Gbur is also interested in how works of fiction have featured invisibility (he includes an “invisibibliography”). He favours stories that attempt some scientific explanation, using them as snapshots of the popular understanding of their time. . . . Gbur likes writing that can be read as prophetic. A perfectly black paint that reflects no light in Jack London’s “The Shadow and the Flash” (1906) seems to prefigure Vantablack, announced in 2014 as the world’s blackest material. And a piece by Hugo Gernsback for Science and Invention in 1921 imagines future doctors being able to image a patient’s internal organs, seemingly a foretaste of today’s CT scans."
It is this bringing together of the human imagination as expressed through science fiction and science exploration that fascinates Professor Gbur, and ought to intrigue us. The horror movie of H.G. Wells’s The Invisible Man (1933) with Claude Rains as the man who appears only as a voice until the very end of the film, imagines Rains as invisible without a road back to being seen, a scientist driven mad by the potion he has imbibed and imagining the supreme power that he will exercise by being able to act in the world without being seen.
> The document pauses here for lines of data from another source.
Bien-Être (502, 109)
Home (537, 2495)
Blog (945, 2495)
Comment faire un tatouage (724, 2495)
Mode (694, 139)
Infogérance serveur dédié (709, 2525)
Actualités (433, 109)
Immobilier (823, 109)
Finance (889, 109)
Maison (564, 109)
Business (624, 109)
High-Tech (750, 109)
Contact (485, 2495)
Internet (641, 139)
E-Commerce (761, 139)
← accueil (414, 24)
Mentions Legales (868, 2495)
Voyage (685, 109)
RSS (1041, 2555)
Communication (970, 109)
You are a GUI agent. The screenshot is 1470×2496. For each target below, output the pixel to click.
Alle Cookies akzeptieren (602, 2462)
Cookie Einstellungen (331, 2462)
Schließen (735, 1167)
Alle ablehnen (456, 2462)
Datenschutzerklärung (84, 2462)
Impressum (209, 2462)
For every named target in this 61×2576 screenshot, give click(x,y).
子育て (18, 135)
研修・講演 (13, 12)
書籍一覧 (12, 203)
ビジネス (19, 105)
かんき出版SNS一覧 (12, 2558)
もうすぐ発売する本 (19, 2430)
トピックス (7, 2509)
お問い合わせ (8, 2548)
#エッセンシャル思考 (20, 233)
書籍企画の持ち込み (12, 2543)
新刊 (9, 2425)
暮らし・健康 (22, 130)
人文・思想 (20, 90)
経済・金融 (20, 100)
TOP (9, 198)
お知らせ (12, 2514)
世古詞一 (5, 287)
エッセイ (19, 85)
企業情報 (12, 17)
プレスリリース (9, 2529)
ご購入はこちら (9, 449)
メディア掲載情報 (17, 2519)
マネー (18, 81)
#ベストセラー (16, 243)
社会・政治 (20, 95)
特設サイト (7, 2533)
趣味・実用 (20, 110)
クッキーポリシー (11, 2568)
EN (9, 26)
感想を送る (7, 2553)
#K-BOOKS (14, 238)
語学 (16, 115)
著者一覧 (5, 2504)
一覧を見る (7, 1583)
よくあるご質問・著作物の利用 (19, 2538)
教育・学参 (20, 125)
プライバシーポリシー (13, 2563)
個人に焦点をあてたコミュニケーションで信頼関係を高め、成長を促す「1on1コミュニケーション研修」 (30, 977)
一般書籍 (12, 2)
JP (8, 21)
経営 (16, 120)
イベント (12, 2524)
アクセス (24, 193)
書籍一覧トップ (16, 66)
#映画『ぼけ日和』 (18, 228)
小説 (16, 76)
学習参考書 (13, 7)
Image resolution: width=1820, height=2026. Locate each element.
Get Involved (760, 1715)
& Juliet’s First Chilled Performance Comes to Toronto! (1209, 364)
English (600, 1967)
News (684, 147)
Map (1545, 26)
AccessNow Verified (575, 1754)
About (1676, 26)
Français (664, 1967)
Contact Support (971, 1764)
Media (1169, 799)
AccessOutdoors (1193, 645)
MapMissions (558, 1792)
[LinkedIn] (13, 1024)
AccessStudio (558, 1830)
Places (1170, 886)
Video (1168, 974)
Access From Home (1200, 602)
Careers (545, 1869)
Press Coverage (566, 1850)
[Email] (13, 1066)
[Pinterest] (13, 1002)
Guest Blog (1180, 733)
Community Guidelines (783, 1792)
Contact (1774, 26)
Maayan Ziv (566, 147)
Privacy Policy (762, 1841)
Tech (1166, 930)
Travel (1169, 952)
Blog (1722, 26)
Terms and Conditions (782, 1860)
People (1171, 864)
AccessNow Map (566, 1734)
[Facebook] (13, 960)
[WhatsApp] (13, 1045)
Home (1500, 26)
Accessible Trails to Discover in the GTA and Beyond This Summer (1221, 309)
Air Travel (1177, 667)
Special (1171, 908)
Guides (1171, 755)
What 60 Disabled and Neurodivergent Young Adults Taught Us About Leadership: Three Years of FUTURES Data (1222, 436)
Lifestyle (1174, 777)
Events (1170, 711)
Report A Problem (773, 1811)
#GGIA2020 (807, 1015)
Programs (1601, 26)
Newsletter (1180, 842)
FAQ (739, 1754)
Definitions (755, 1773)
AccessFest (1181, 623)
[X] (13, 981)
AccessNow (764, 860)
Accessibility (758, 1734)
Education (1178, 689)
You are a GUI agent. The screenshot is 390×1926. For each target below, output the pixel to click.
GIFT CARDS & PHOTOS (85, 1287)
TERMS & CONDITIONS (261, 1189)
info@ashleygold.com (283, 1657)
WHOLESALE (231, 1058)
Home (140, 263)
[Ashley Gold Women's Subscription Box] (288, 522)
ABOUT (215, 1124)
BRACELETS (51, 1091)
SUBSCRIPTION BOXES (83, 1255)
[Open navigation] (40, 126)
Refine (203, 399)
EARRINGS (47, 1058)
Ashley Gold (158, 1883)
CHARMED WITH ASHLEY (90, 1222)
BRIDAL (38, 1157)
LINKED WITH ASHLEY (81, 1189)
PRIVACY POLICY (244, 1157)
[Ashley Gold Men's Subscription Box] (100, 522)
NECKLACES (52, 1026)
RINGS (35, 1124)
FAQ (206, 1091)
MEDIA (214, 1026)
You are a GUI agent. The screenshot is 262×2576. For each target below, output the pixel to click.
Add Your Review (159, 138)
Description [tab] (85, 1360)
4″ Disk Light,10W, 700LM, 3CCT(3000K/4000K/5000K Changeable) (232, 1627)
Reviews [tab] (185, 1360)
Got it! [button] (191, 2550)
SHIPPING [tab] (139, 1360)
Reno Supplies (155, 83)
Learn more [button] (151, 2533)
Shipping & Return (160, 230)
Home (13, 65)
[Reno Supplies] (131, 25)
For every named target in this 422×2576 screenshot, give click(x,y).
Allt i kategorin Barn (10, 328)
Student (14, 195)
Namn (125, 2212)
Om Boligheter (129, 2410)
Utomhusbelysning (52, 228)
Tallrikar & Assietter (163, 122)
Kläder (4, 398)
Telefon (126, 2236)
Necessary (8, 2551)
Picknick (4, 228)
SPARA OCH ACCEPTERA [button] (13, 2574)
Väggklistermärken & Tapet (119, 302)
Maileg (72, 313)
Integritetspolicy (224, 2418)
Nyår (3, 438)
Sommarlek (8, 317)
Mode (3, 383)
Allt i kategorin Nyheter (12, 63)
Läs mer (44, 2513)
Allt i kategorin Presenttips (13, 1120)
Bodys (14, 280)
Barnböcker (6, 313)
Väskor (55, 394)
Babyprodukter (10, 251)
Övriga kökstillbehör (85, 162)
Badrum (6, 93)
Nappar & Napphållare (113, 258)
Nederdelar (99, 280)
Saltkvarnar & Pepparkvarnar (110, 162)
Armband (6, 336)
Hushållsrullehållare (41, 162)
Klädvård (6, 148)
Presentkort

He is, of course, careful to explain to his assistant that he is not to be seen for several hours after eating because the food in his GI tract will be visible while his skin, bones, and organs will not.
Professor Gbur’s book starts with a definition of his subject: “[W]e will consider objects invisible if they manipulate light in an unusual way to make an object harder to see than we would normally expect.” In telling his tale, the author tells the stories of the many scientific explorers who probed the nature of light, in both its visible and invisible forms of waves and particles. Professor Gbur explores the use of X-rays, a form of electromagnetic radiation not visible to eye, to take pictures inside the human body, rendering skin invisible so that organs can be available for medical analysis. And of the magnetic fields whose waves also peer into the body to aid in curing before cutting. CAT and MRI. Not as easy to develop as we, the beneficiaries of these tools, might believe.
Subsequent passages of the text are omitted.